Computation of Instinctive Behaviours
Brains have evolved to solve the challenges of surviving. From the innate reaction of a prey to the sight of a predator to the use of tools for obtaining food, the brain continuously acquires, stores and uses information to generate adaptive behaviours.
Our goal is to understand how neurons in the brain compute behaviours that promote survival. We want to explain how adaptive behaviours are chosen and executed to succeed in what Darwin called the struggle for existence. We aim to produce mechanistic models of how neurons integrate sensory information, experience and innate drives to generate behaviour, and we are particularly interested in determining the role of synaptic and ion-channel mechanisms in this process.
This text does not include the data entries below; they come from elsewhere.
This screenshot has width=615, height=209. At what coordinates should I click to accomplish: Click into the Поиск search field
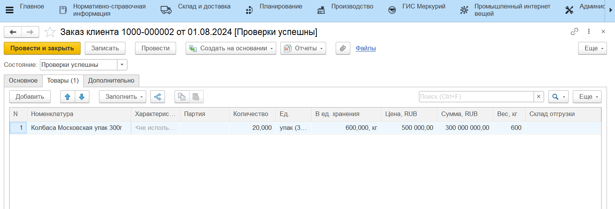476,97
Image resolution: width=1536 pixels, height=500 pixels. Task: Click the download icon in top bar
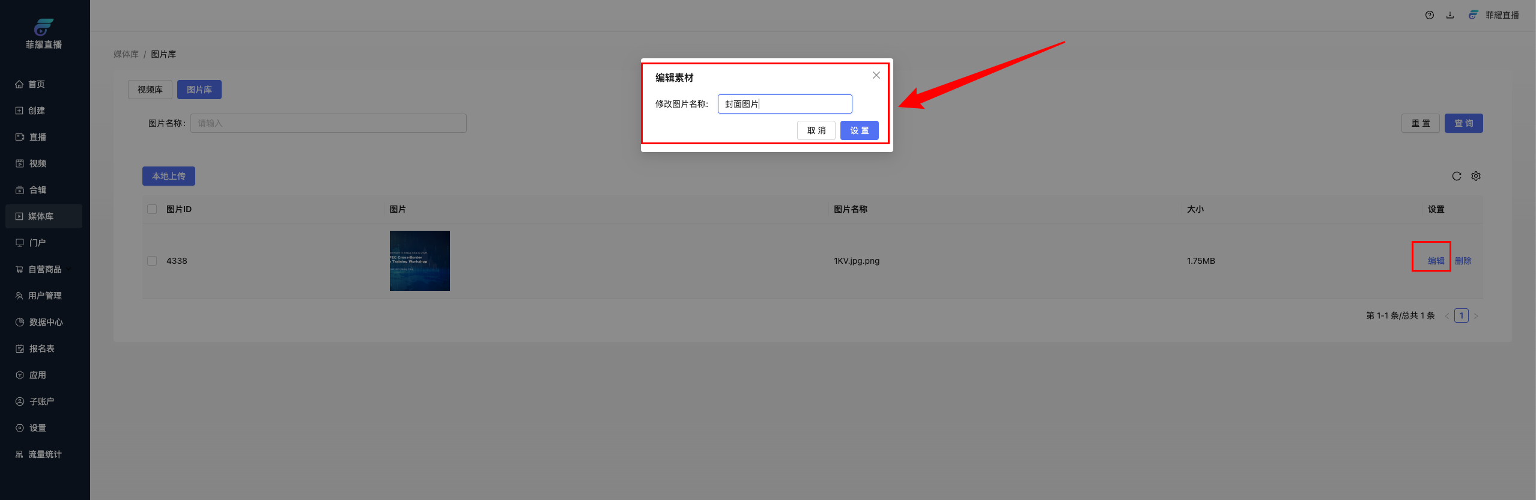(x=1450, y=15)
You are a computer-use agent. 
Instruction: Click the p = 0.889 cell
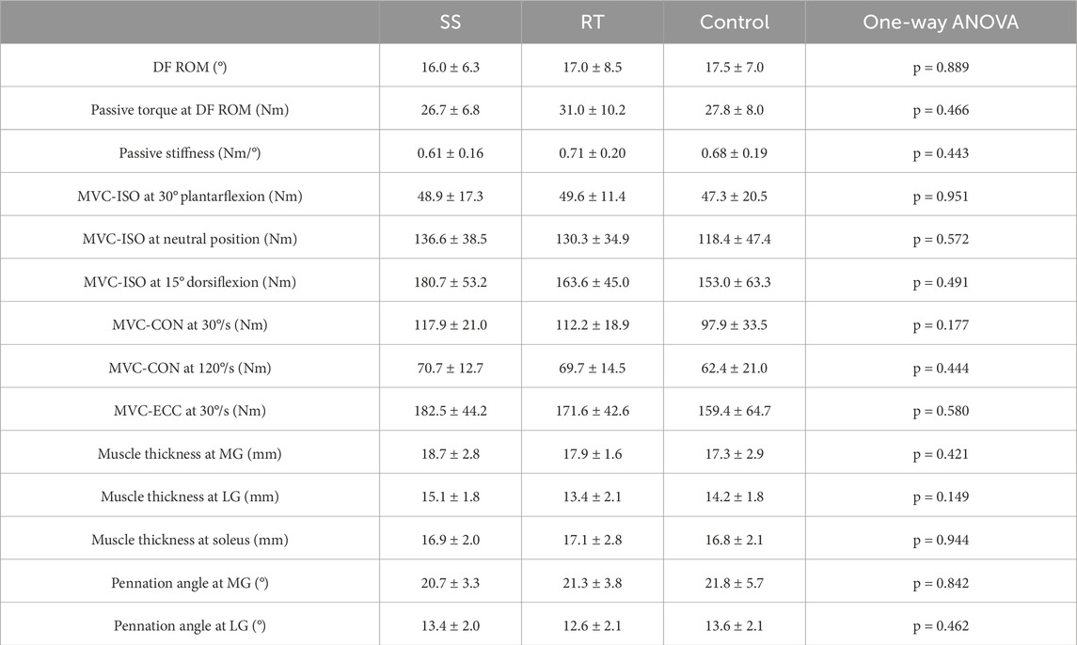(941, 67)
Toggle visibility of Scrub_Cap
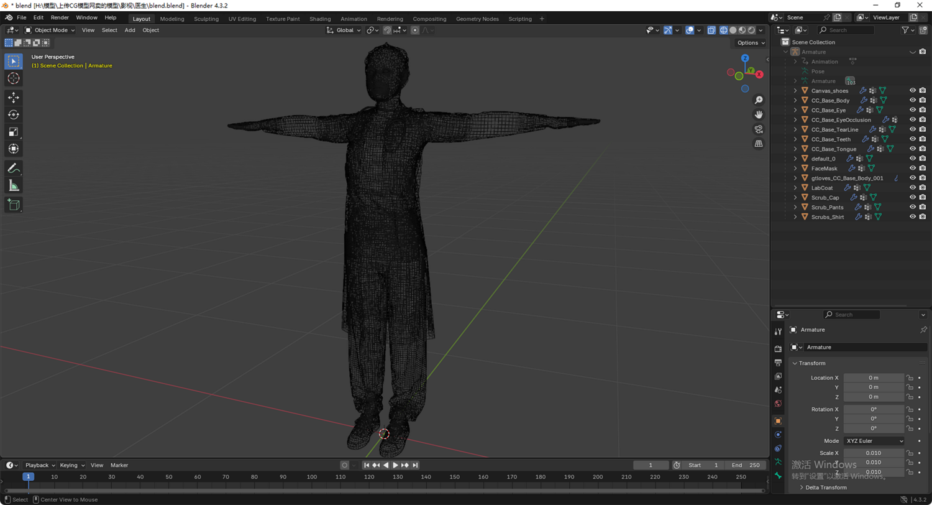 click(x=913, y=198)
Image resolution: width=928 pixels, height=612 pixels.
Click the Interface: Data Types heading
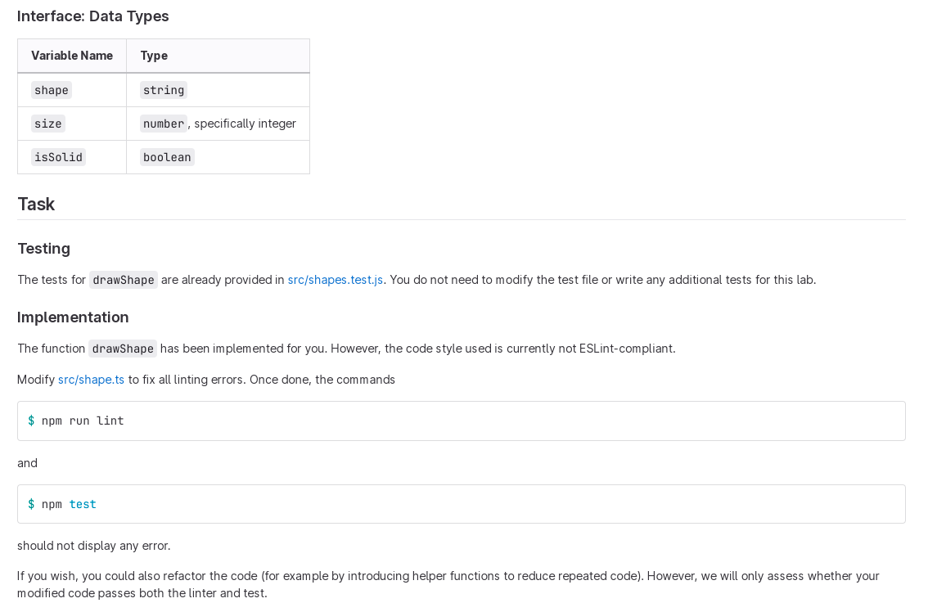coord(93,16)
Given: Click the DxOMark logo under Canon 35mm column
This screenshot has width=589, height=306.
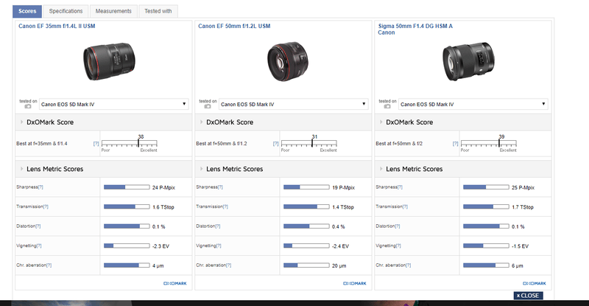Looking at the screenshot, I should point(175,282).
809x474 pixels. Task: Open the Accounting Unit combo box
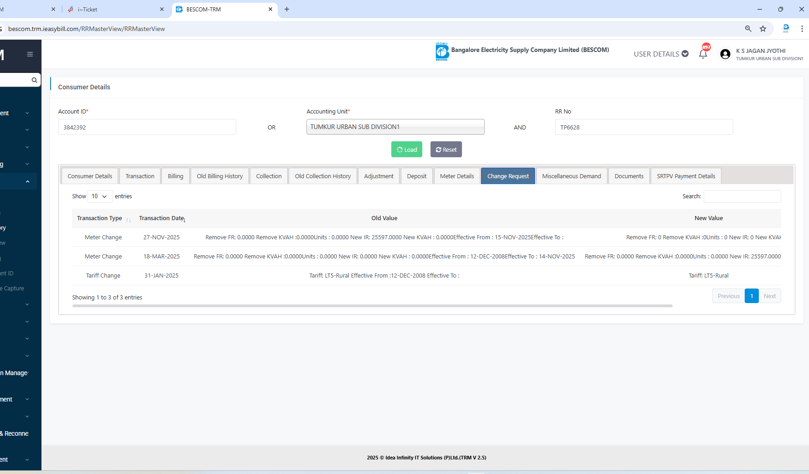click(x=395, y=127)
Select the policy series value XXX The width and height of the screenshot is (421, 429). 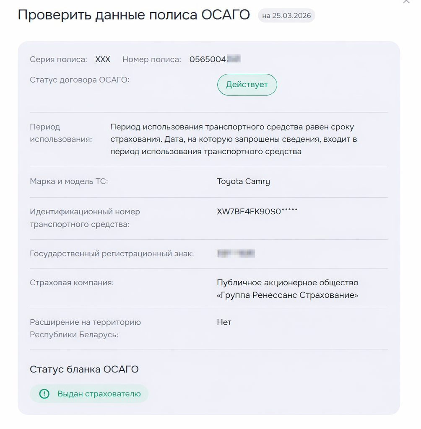tap(102, 59)
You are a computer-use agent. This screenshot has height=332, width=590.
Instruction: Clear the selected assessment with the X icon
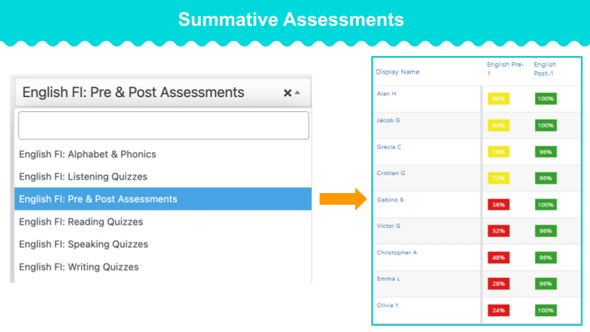pyautogui.click(x=288, y=93)
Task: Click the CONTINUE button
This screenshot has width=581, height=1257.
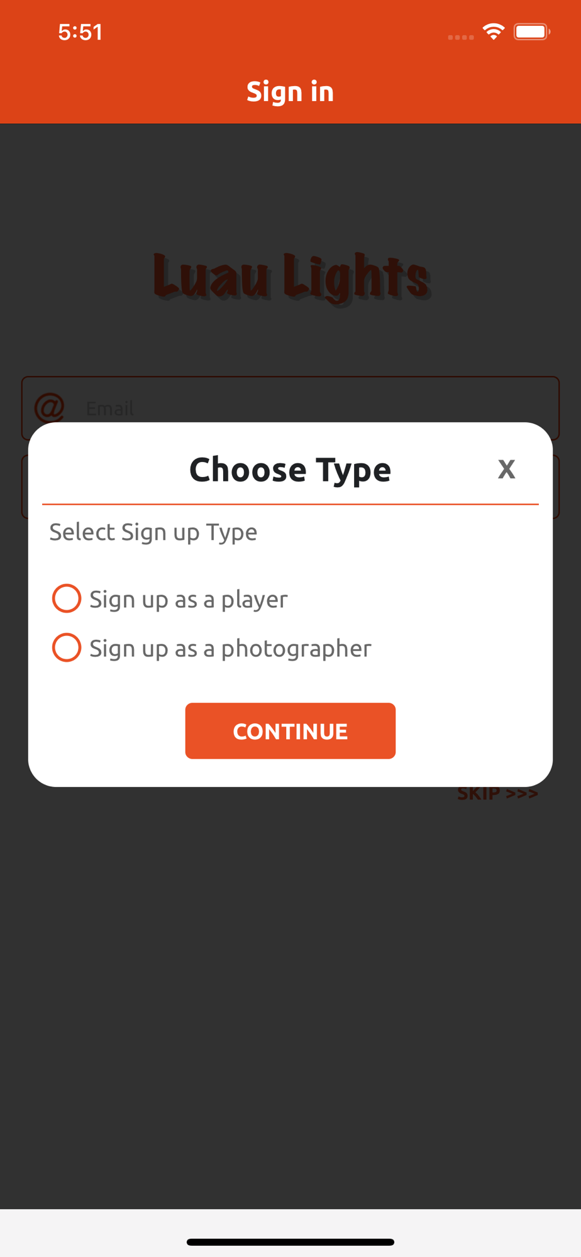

We currently use instinctive defensive behaviours in the mouse as a model system, and we emphasise the study of ethologically relevant challenges in naturalistic environments. Our projects focus on understanding the neural implementation of computing choices and actions upon imminent threat, including in spatially complex and dynamic environments.
Projects in the laboratory start at the behavioural level, with the development and application of quantitative assays. We are especially interested in making high-resolution measurements of a wide set of sensory and behavioural state variables in freely moving animals, so that we can model behaviour on a moment-by-moment basis.
We record neuronal activity using high density silicone probes and miniature endoscopes, and when possible, we use in vivo whole-cell patch-clamp and multi-photon microscopy. In collaboration with the Gatsby Computational Neuroscience Unit we develop algorithmic and data-driven models that aim to map behavioural computations onto neural activity dynamics and biophysical mechanisms.
These approaches are complemented by circuit-level analysis using viral tracing tools, and a variety of techniques for molecular and biophysical dissection of mechanisms, such as in vitro patch-clamp recording and RNA sequencing. To test our models we disrupt the system at different levels using gene and neural activity perturbation methods.